Problem description: Please copy out the lines in the entries that contain "ribbon".

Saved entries

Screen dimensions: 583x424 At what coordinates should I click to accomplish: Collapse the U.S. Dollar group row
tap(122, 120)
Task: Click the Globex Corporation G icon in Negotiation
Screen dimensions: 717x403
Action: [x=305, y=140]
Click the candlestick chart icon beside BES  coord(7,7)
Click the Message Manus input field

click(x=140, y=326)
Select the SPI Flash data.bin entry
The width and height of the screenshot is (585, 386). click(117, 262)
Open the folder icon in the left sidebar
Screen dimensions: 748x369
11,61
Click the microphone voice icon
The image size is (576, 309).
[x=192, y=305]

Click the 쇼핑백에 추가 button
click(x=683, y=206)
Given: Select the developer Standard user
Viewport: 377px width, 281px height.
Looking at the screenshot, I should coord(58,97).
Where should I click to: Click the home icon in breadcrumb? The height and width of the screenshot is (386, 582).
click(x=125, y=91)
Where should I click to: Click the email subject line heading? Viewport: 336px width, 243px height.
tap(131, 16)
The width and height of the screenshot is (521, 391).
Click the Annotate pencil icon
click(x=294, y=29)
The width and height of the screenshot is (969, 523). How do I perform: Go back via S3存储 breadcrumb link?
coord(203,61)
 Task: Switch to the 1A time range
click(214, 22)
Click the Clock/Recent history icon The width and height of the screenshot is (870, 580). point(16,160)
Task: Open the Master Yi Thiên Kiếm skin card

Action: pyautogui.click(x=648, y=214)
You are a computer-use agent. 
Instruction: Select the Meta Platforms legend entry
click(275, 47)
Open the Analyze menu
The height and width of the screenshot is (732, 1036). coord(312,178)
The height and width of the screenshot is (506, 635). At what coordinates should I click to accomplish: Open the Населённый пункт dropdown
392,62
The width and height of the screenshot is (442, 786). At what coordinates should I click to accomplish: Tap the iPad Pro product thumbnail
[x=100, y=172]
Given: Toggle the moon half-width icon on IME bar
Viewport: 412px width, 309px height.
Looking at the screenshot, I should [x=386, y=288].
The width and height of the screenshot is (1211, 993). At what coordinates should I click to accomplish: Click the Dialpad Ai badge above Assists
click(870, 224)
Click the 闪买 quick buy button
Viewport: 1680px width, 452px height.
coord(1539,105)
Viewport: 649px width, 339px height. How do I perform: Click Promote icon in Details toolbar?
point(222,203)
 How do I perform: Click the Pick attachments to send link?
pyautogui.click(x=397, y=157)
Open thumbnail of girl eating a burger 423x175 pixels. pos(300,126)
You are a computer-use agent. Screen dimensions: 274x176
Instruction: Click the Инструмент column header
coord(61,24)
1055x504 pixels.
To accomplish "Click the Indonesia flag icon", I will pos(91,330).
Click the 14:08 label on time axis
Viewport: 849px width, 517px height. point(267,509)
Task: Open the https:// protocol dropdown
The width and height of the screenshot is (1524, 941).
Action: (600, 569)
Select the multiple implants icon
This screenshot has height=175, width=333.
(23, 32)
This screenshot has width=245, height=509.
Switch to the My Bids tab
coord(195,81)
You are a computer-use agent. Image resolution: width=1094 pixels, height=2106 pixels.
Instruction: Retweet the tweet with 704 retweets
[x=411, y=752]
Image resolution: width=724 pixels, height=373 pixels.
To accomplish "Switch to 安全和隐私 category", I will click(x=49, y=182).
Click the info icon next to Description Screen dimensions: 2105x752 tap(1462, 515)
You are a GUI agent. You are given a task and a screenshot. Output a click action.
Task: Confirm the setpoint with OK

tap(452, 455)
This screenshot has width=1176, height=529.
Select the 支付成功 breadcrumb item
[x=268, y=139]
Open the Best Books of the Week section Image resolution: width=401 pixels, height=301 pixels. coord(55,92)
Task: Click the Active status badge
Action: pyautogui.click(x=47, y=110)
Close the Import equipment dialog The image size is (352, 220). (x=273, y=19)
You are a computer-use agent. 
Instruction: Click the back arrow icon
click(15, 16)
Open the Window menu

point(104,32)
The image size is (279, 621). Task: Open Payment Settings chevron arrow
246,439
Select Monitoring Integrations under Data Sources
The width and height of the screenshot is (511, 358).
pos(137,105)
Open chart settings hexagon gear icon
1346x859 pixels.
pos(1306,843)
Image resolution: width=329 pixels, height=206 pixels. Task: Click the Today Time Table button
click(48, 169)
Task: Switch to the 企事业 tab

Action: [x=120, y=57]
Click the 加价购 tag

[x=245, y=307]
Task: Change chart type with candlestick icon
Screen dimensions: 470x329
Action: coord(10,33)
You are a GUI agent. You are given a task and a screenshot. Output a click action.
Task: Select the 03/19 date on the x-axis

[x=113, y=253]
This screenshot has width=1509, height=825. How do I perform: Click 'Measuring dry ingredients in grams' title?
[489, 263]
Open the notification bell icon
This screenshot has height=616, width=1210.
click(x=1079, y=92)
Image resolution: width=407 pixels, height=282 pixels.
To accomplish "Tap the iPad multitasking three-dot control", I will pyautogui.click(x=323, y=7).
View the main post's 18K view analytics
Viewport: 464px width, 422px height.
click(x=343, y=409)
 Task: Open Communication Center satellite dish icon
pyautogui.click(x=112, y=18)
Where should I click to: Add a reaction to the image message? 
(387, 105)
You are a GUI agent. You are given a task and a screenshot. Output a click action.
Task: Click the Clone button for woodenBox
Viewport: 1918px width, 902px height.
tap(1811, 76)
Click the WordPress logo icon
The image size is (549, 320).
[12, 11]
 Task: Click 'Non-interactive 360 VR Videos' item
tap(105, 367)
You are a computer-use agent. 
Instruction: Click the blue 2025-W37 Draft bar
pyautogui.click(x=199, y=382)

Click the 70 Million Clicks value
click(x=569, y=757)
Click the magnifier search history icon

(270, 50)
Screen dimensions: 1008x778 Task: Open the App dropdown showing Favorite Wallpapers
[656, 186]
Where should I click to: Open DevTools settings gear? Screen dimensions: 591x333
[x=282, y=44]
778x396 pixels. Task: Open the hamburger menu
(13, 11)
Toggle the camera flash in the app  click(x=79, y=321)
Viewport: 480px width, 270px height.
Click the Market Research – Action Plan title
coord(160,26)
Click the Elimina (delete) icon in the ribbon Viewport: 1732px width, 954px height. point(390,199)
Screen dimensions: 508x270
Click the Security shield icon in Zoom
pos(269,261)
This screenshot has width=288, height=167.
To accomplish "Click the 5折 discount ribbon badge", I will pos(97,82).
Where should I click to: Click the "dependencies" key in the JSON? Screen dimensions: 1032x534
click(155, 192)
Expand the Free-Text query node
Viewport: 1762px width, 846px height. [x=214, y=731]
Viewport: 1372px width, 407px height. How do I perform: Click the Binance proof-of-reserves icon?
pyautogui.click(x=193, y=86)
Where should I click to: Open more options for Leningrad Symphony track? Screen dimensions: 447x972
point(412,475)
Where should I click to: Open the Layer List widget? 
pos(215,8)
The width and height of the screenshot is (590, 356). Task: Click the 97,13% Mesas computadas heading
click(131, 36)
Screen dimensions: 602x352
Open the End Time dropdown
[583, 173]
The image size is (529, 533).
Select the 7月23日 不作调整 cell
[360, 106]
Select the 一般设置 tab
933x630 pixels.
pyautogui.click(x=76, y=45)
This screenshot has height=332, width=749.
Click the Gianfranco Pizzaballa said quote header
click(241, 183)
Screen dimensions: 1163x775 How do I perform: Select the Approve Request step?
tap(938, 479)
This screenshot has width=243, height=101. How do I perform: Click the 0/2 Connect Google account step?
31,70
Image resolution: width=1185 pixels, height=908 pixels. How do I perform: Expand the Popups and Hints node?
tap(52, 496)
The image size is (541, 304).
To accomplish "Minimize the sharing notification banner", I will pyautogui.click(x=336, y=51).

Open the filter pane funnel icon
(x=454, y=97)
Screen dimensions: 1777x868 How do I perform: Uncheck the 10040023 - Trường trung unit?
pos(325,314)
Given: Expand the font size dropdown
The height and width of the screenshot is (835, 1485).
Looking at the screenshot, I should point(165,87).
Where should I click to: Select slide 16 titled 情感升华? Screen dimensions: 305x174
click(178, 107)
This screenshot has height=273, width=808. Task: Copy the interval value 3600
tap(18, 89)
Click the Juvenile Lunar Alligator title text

Result:
Click the Elimina (delete) icon in the ribbon Viewport: 1732px width, 954px height. point(390,199)
To accomplish "Click the 5折 discount ribbon badge", I will pos(97,82).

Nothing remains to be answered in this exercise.